Microsoft's new Windows Phone platform won instant support from major manufacturers on Wednesday when China's ZTE and Taiwan's HTC Corp pledged to launch smart phones running the software.

The U.S. software giant had stepped up its push into the cellphone market a day earlier with the launch of the new Windows Phone software, code-named Mango. It hopes a host of new features will help it close the gap on smart phone leaders Google Inc. and Apple Inc.

Microsoft has struggled for years to gain support from mobile phone manufacturers. All vendors in total sold just 1.6 million Windows Phones last quarter, giving it a market share of below 2 per cent.

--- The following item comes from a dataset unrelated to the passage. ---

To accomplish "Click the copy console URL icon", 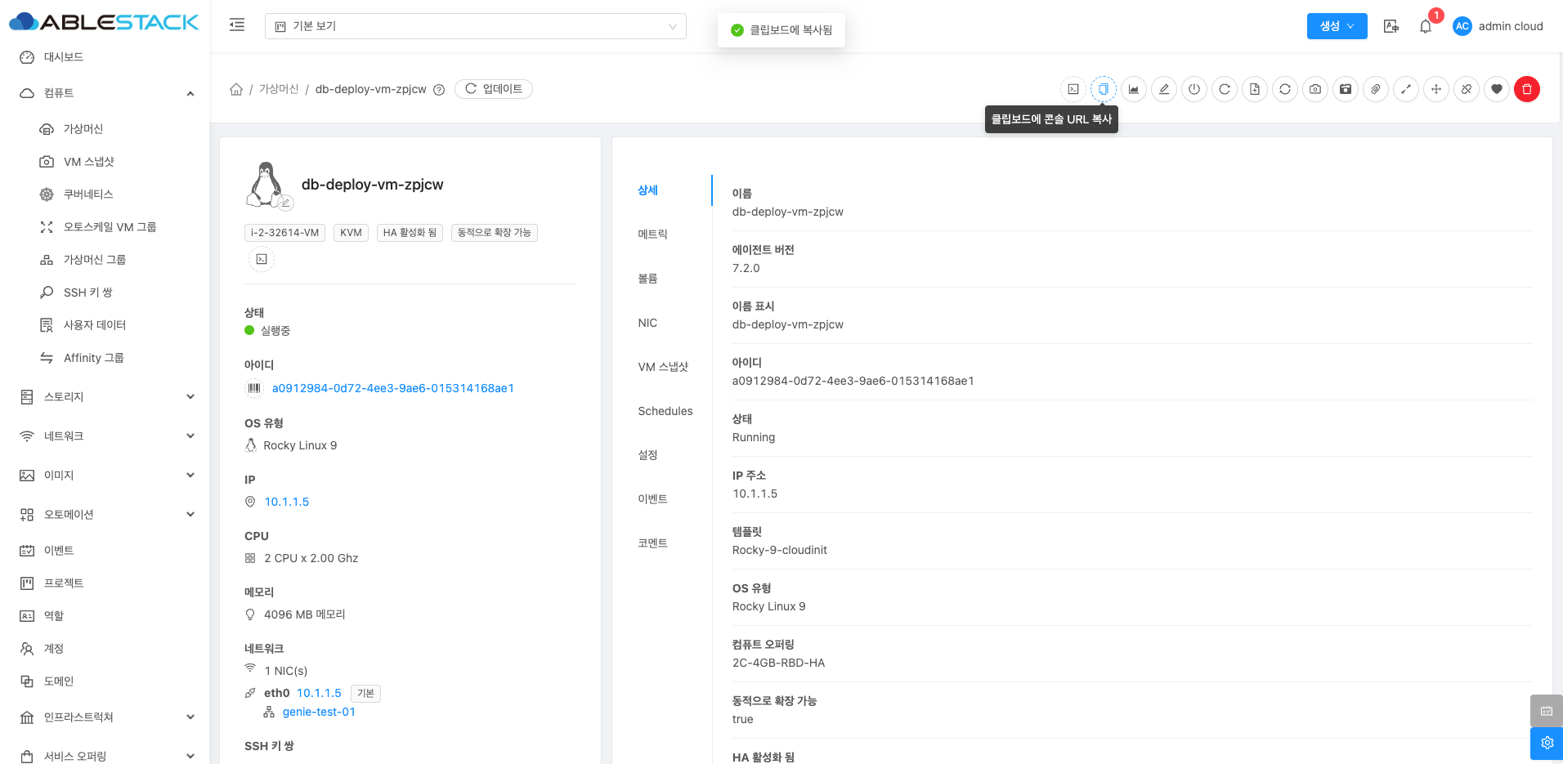I will pyautogui.click(x=1104, y=89).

Google and Apple together control more than 50 per cent of the smart phone market.

Windows Phone got a major boost in February when Nokia, the largest phone vendor by volume, said it would swap its own Symbian platform for Windows Phone.

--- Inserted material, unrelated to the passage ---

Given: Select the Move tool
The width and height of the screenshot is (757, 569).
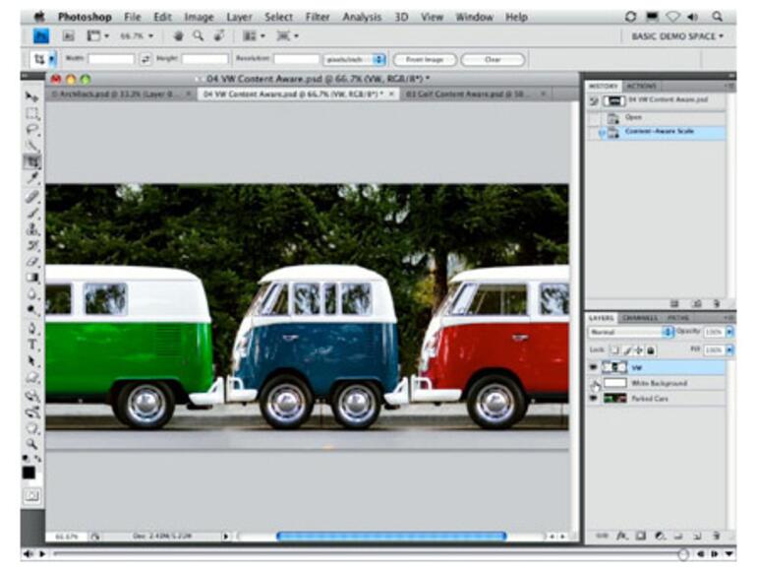Looking at the screenshot, I should pos(31,96).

On Wednesday ZTE said it would roll out smart phones running updated Microsoft software later this year in Europe, and in 2012 in the United States.

And Taiwanese smart phone maker HTC plans to bring out some models based on Microsoft's new software, its Chief Executive Peter Chou told Reuters on the fringes of an internet conference in Paris.

"We are very committed to Windows phone products," he said.

Analysts said Microsoft needed all the support it could get from handset vendors.

"Increased support and competition can only help Windows Phone. It desperately needs more aggressively priced devices and a substantial promotional push to coincide with the Mango release," said Geoff Blaber, an analyst with CCS Insight.

ZTE, which is known for its aggressive entrance into the telecom equipment market, could help to boost Microsoft's position among cheaper smart phones.

ZTE expects to ship more than 80 million handsets this year, up by a third from last year's 60 million units, an executive told Reuters earlier this year. Key markets for ZTE's handsets include China, Europe and the United States.

In the fourth quarter of 2010, ZTE became the fourth-largest handset maker by unit shipments globally, ranking behind Nokia, Samsung Electronics Co Ltd and LG Electronics Inc., market research group IDC said.